Records from a collection
<<<<
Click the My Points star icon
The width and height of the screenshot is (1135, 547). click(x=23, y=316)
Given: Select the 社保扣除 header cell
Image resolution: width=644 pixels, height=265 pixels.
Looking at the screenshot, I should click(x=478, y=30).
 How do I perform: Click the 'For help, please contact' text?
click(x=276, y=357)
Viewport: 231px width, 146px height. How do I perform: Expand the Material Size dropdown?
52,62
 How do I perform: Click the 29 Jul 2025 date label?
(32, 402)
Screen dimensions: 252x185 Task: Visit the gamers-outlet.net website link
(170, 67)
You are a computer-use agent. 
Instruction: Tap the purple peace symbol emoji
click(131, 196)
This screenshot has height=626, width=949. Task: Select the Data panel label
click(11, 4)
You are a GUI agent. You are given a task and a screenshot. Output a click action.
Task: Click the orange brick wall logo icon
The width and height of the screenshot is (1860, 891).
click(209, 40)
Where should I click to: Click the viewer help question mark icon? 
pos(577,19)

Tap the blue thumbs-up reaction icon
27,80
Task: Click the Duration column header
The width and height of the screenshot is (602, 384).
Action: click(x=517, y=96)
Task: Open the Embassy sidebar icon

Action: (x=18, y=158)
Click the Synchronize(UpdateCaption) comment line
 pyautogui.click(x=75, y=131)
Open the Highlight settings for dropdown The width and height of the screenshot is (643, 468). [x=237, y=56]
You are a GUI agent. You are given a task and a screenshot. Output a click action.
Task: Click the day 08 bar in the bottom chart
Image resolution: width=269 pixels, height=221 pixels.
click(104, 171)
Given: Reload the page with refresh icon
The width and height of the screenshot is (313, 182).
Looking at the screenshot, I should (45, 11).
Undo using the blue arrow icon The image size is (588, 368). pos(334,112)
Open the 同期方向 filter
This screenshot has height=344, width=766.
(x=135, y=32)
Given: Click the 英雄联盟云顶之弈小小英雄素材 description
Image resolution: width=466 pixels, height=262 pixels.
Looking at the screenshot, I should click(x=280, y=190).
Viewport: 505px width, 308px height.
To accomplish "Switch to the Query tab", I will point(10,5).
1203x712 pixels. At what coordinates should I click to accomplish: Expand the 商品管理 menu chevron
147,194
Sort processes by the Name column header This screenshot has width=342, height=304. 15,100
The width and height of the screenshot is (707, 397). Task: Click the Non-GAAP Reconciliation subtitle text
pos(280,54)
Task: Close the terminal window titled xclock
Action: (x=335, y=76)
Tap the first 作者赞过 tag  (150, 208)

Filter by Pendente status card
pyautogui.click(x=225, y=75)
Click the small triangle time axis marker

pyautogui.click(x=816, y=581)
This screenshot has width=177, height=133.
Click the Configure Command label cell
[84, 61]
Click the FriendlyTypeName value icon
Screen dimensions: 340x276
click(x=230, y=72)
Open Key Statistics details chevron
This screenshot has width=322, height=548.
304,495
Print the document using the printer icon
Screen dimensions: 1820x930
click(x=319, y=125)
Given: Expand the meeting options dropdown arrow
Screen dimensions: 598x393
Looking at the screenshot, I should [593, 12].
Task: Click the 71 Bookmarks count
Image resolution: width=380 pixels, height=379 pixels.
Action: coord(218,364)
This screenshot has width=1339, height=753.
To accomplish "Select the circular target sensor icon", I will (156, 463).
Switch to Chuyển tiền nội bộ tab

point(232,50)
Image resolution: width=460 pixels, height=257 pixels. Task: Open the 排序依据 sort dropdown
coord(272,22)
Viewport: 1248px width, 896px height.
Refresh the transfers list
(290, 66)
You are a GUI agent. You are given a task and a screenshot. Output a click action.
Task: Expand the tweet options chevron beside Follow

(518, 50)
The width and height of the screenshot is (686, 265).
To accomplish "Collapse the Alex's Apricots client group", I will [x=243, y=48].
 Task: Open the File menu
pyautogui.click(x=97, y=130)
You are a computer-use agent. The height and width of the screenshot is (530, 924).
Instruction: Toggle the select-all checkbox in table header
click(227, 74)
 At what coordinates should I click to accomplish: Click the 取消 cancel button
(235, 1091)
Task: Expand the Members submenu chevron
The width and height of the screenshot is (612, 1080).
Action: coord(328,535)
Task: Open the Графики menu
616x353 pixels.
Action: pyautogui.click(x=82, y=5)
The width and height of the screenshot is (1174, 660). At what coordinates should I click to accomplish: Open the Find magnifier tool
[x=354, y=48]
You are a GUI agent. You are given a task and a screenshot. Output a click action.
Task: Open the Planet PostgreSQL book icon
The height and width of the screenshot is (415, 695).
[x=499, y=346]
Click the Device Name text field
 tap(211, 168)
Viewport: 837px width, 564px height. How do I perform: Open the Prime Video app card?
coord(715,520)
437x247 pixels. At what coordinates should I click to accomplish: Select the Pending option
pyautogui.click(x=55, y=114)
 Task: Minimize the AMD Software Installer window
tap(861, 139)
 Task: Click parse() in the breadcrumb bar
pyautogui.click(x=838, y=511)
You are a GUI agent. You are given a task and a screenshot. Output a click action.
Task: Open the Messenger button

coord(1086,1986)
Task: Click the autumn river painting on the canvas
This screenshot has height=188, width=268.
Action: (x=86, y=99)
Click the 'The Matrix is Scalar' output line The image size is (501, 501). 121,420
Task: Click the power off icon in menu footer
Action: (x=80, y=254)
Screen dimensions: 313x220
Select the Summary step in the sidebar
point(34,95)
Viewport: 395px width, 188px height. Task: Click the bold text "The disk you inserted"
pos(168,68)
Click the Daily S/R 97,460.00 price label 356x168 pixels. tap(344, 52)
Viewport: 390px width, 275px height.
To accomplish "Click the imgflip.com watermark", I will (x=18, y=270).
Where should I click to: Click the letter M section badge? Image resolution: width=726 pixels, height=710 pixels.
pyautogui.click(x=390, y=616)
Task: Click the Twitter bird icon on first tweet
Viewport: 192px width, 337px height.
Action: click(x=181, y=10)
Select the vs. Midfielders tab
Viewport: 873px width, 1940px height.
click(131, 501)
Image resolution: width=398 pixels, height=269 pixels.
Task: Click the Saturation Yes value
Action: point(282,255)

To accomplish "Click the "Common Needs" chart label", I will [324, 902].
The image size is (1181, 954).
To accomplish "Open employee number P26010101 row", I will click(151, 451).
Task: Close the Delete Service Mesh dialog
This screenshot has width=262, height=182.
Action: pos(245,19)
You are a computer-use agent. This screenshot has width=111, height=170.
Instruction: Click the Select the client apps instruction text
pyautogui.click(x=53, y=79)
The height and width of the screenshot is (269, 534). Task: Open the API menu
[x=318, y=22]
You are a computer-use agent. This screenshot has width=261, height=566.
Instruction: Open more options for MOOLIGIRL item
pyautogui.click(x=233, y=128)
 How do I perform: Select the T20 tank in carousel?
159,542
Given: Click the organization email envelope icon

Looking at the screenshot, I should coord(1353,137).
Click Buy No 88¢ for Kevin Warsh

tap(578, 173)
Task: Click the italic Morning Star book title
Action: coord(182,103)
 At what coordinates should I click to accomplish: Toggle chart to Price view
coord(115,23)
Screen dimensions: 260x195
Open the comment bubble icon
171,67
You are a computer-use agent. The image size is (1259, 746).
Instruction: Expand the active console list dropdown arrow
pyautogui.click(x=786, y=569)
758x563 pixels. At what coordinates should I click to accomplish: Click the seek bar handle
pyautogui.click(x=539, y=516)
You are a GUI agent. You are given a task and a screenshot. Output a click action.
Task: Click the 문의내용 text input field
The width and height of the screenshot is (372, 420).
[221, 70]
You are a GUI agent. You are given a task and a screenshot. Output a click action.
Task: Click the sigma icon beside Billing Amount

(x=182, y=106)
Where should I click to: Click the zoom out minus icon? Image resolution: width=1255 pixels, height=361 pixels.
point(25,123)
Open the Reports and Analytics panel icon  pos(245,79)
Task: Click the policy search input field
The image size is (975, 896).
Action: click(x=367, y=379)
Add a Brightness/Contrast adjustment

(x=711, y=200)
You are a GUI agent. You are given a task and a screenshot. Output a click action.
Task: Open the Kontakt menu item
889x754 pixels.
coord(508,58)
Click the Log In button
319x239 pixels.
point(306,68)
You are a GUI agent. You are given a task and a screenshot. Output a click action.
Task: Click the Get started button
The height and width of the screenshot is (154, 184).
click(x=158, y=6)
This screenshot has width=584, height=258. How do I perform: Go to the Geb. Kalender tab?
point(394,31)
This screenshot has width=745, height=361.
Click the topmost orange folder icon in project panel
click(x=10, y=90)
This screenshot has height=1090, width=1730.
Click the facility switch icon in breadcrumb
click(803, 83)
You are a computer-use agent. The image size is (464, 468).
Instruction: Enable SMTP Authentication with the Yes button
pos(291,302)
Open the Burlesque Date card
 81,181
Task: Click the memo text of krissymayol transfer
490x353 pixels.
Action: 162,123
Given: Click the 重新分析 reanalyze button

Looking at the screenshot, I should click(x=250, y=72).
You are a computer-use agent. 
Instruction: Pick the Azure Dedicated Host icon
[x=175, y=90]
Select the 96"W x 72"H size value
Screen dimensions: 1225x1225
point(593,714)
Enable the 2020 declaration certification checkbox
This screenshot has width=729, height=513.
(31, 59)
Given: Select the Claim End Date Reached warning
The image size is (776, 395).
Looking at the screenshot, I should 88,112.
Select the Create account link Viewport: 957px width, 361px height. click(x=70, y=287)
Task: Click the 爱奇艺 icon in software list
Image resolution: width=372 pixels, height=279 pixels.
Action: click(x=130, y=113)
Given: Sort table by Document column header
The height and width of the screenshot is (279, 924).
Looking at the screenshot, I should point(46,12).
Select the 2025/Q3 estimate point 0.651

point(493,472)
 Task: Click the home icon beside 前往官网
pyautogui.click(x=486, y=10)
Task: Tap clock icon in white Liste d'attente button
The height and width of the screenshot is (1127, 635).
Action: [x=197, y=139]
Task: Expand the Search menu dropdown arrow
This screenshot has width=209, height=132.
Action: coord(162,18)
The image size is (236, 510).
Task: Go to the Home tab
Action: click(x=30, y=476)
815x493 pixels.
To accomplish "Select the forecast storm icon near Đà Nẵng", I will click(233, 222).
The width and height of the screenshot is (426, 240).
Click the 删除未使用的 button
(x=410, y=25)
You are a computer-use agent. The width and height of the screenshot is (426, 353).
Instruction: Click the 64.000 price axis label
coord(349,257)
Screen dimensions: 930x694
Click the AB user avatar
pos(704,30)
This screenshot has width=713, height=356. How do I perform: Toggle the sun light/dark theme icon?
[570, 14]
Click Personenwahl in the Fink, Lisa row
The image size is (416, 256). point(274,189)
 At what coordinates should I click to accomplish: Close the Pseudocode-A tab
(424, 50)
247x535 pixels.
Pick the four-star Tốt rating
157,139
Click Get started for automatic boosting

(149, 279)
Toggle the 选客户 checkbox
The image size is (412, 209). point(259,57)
>>>>
The answer must consist of each line from the entries that contains the string "input".

* ANSWER FOR THIS EXERCISE
Task: Click the 문의내용 text input field
Task: Click the policy search input field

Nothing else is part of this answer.